Le Massacre des Innocents

Publié le 16 octobre 2017 Mis à jour le 24 octobre 2017

Un ouvrage de la bibliothèque de l'IFEB "La gloriosa morte de' diciotto fanciulli Giustiniani patritii genovesi, de' signori di Scio" (Avellino, 1656) est exposé jusqu'au 7 janvier 2018 au domaine de Chantilly pour l'exposition sur Le Massacre des Innocents

Le célèbre tableau de Nicolas Poussin (1594-1665) intitulé « Le Massacre des Innocents » a inspiré de nombreux peintres, parmi lesquels figurent Pablo Picasso et Francis Bacon. Conservé au Domaine de Chantilly, il est actuellement au cœur d’une exposition qui le met en lumière en le confrontant à une cinquantaine d’œuvres, dont quelques pièces maîtresses des 17e -20e siècles.

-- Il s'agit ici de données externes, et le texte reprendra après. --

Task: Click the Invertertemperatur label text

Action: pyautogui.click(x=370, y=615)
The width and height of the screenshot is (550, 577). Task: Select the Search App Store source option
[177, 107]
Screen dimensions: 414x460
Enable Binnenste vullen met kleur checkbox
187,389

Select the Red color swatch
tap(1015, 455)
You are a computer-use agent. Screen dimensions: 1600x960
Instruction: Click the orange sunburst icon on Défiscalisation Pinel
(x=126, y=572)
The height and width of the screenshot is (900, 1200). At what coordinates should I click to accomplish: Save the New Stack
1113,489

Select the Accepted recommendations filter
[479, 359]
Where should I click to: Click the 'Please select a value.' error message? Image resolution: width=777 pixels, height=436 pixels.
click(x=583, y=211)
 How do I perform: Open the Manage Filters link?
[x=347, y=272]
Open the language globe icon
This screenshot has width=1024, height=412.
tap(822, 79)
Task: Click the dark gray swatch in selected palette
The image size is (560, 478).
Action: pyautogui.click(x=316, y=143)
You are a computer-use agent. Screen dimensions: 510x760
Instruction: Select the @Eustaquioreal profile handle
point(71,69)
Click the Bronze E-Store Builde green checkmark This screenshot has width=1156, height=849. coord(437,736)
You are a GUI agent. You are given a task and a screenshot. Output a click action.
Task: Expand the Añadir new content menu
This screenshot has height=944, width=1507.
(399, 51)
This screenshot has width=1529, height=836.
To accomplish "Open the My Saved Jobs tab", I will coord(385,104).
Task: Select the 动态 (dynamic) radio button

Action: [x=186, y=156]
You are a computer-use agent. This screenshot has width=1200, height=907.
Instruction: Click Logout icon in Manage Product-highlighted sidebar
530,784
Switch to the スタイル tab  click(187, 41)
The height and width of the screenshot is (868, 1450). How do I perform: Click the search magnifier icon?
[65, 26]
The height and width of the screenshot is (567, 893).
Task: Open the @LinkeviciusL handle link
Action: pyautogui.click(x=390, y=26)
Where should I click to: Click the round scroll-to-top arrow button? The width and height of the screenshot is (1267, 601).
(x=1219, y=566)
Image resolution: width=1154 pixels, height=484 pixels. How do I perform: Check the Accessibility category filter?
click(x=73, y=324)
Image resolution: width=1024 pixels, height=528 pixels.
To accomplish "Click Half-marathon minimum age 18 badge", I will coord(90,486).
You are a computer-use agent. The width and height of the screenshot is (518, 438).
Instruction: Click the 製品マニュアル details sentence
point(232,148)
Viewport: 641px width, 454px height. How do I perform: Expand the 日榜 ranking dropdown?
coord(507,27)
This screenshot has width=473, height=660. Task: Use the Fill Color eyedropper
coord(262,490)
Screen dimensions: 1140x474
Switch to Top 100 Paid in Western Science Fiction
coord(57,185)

Quel évènement se trouve cependant à l’origine de ce tableau, commandé vers 1626 par Vincenzo Giustiniani (1564-1637), banquier génois installé à Rome, mais aussi mécène et collectionneur d’art ? Le célèbre épisode de l’Évangile de Matthieu 2, 16, qui y est de toute évidence représenté, renverrait-il à d’autres réalités ?

Né à Chios le 13 septembre 1564, Vincenzo est le fils de Giuseppe Giustiniani (1525-1600), le dernier gouverneur génois de cette île de l’Égée orientale. Le 14 avril 1566, lorsque quatre-vingt galères ottomanes y jettent l’ancre, il est encore un tout petit enfant. Fuyant les circonstances tragiques de la prise de l’île, grâce à un lourd tribut payé aux conquérants, son père l’emmène avec lui à Rome. Ainsi échappe-t-il de peu au massacre qui touche d’autres membres de sa famille capturés par les Turcs ottomans. Or, parmi ces Giustiniani et leurs alliés, dix-huit adolescents âgés de douze à seize ans sont emmenés à Constantinople. On attend d’eux qu’ils se convertissent pour intégrer le corps des Janissaires. Préférant mourir pour le Christ, ils refusent toutefois la conversion, et sont exécutés. Dès le 6 septembre 1566, Pie V célèbre leur mémoire.

Du moins dans l’esprit de son commanditaire, « Le Massacre des Innocents » évoque donc la fin tragique de ces dix-huit enfants – et peut-être même la sienne propre, s’il n’avait pu être sauvé. Mais au-delà de cet imaginaire magnifié par le tableau, l’événement doit aussi être compris comme déterminant pour la puissante famille génoise qui a perdu Chios à tout jamais. Ainsi, cherchant peut-être sa justification, l’abbé Michele Giustiniani compose-t-il quelques années plus tard l’opuscule intitulé "La gloriosa morte de' diciotto fanciulli Giustiniani patritij genouesi, de' signori di Scio" (Avellino 1656). Sous sa plume toutefois, l’effroi de l’infanticide cède le pas à de tout autres considérations : le sacrifice des « fanciulli » manifeste d’abord la faveur divine accordée aux Giustiniani de Gênes qui – contrairement aux Giustiniani de Venise – n’avaient pas encore donné naissance à des saints. Voici le cri que l’abbé Michele met dans la bouche des jeunes martyrs au moment de leur exécution (p. 115) :
"Confidiamo ancora nelle divina clemenza, che i nostri Giustiniani genovesi non habbiano à contendere co’ Giustiniani Veneti de’ favori celesti dispensati à loro Beati, mà così gli uni, come gli altri s’habbiano à rallegrare di così segnalate gratie, operate da Dio in noi, per sua infinita Misericordia."
Ce qui peut être résumé ainsi : Puisse la clémence divine accorder que les saints des Giustiniani de Gênes ne méritent pas moins les faveurs célestes que ceux des Giustiniani de Venise !

Le livre de Michele Giustiniani est très rare. Un exemplaire en est conservé à l’ICP, à la bibliothèque de l’IFEB. Il a été prêté au Domaine de Chantilly pour l’exposition « Poussin, Le Massacre des Innocents » et sera de nouveau consultable à l’IFEB, sous la cote R II 5766, à partir de la mi-janvier 2018.